Yassine Assaadi: NLP and CNN for products (image+text) clustering
The mission is to conduct a feasibility study for a product classification engine in its initial iteration. The engine will be based on an image and a description to automate the assignment of product categories.
Preprocess the text or image data, depending on the case. Extract features from the data. Reduce the dimensionality to 2D, projecting the products onto a 2D graph where each point's color corresponds to the actual category. Analyze the graph to determine the feasibility of automatically grouping products of the same category based on descriptions or images. Perform a quantitative measure to confirm the visual analysis by calculating the similarity between the actual categories and the categories obtained from clustering.
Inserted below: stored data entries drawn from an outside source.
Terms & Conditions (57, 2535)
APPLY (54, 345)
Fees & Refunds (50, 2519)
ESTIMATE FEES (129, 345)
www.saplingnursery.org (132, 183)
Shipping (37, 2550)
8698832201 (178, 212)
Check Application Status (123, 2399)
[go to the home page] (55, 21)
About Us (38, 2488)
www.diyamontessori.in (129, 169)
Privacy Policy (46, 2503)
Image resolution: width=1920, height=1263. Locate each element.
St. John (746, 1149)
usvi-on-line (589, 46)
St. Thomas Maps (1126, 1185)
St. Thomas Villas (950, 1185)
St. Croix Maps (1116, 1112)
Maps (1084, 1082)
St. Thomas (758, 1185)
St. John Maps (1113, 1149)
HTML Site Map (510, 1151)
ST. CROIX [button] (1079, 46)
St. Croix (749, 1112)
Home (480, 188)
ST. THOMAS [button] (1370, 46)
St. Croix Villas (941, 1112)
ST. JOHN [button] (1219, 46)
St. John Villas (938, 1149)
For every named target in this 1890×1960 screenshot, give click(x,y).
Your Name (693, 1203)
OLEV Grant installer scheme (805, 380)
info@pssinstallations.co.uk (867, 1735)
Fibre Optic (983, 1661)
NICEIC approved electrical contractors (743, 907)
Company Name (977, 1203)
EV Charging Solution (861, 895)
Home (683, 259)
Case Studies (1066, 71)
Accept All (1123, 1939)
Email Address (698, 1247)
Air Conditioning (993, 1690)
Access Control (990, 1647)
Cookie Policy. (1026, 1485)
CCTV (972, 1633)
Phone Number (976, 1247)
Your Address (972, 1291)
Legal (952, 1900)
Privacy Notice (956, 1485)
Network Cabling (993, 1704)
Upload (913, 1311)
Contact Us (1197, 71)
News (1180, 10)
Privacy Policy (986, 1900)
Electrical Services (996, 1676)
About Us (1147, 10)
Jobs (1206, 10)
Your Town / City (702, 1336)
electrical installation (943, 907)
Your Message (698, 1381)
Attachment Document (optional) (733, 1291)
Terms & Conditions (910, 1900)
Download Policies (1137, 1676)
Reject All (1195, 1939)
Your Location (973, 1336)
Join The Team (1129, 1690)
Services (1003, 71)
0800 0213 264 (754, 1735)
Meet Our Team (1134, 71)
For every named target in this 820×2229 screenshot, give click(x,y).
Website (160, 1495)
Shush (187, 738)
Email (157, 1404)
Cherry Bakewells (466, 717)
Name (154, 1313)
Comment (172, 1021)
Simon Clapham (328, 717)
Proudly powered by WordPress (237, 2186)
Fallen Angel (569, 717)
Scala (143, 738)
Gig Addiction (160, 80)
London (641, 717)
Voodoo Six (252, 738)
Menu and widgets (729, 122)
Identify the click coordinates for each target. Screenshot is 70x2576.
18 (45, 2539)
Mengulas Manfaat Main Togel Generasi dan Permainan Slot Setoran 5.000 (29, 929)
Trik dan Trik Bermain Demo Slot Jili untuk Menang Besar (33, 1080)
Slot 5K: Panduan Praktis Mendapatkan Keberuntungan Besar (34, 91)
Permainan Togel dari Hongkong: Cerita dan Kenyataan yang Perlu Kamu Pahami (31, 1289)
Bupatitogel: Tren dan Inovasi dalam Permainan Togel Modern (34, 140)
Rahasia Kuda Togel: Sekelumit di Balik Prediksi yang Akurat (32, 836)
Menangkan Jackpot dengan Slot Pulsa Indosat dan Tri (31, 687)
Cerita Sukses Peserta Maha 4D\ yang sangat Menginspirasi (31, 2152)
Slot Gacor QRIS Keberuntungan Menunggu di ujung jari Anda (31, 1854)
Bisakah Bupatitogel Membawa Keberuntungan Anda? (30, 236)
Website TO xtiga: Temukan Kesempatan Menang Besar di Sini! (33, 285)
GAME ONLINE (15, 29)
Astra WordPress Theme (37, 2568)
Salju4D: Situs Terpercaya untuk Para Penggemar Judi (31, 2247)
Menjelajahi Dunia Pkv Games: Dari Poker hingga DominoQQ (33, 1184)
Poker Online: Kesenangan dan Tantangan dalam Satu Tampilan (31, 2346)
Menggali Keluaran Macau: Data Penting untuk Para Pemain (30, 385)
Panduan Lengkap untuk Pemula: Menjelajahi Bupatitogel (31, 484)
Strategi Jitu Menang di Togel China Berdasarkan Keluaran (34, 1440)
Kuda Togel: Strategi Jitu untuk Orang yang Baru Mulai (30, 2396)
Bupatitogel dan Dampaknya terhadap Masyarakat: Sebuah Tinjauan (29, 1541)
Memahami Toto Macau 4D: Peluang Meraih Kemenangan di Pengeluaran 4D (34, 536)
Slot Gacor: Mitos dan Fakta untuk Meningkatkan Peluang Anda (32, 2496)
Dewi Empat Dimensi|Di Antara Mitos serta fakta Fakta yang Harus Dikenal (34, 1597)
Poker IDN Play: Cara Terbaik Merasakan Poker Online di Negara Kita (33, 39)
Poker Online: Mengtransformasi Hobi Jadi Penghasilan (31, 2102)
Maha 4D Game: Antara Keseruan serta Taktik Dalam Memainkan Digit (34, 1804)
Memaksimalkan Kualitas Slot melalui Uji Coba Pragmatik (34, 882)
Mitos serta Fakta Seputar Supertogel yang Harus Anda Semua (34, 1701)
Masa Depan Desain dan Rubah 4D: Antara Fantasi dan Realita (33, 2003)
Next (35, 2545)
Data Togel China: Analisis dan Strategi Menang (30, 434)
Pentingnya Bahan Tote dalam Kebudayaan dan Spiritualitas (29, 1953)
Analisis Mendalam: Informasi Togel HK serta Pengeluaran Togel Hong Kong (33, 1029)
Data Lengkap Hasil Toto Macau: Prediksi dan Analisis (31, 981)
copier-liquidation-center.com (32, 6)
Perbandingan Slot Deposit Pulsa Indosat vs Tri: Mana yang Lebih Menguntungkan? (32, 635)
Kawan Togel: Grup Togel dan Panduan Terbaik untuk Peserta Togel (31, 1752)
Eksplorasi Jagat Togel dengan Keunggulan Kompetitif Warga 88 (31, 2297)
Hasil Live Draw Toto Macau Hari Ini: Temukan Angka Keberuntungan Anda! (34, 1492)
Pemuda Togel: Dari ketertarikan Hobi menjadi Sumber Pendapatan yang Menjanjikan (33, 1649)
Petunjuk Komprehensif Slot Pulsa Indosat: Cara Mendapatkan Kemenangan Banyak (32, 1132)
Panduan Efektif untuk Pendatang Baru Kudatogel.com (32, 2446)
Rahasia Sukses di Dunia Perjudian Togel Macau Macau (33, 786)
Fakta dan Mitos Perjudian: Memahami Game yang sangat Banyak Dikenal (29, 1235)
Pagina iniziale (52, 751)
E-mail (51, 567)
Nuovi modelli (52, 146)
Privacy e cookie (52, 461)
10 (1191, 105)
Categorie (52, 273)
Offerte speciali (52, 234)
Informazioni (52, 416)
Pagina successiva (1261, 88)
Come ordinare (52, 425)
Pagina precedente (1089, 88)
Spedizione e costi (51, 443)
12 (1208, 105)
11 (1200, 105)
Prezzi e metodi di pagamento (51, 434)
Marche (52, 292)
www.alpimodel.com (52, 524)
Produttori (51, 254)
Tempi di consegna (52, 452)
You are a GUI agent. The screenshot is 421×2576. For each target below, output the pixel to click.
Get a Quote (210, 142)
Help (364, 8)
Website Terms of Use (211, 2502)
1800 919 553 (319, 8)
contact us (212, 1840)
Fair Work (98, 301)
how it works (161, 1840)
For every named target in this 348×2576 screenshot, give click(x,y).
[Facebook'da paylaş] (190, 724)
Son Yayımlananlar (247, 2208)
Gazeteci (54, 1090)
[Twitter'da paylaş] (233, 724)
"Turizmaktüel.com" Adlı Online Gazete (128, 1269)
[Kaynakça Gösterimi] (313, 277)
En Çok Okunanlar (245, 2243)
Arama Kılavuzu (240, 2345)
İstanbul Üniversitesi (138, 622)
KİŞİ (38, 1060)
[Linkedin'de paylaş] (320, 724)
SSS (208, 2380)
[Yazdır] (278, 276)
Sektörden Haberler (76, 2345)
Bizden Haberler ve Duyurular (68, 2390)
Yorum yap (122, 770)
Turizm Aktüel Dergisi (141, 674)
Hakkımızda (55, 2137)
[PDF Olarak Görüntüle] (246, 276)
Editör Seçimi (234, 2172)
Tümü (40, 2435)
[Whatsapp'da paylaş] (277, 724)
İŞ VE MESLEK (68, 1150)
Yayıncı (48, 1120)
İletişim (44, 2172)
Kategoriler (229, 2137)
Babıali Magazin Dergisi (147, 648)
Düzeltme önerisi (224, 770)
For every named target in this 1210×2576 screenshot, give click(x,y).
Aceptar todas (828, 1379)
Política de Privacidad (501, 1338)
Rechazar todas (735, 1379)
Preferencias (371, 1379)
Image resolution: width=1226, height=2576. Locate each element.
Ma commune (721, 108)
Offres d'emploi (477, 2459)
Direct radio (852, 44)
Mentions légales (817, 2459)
The goal is to demonstrate the feasibility of automatically grouping products of the same category using this approach.
To extract text features, the following approaches need to be implemented:
Two bag-of-words approaches: simple word counting and TF-IDF.
A traditional word/sentence embedding approach using Word2Vec (or Glove or FastText).
A word/sentence embedding approach using BERT.
A word/sentence embedding approach using USE (Universal Sentence Encoder).
Attached is an example implementation of these text feature extraction approaches on a different dataset. It is recommended to use it as a starting point to save time.
To extract image features, the following need to be implemented:
SIFT algorithm.
A CNN Transfer Learning algorithm.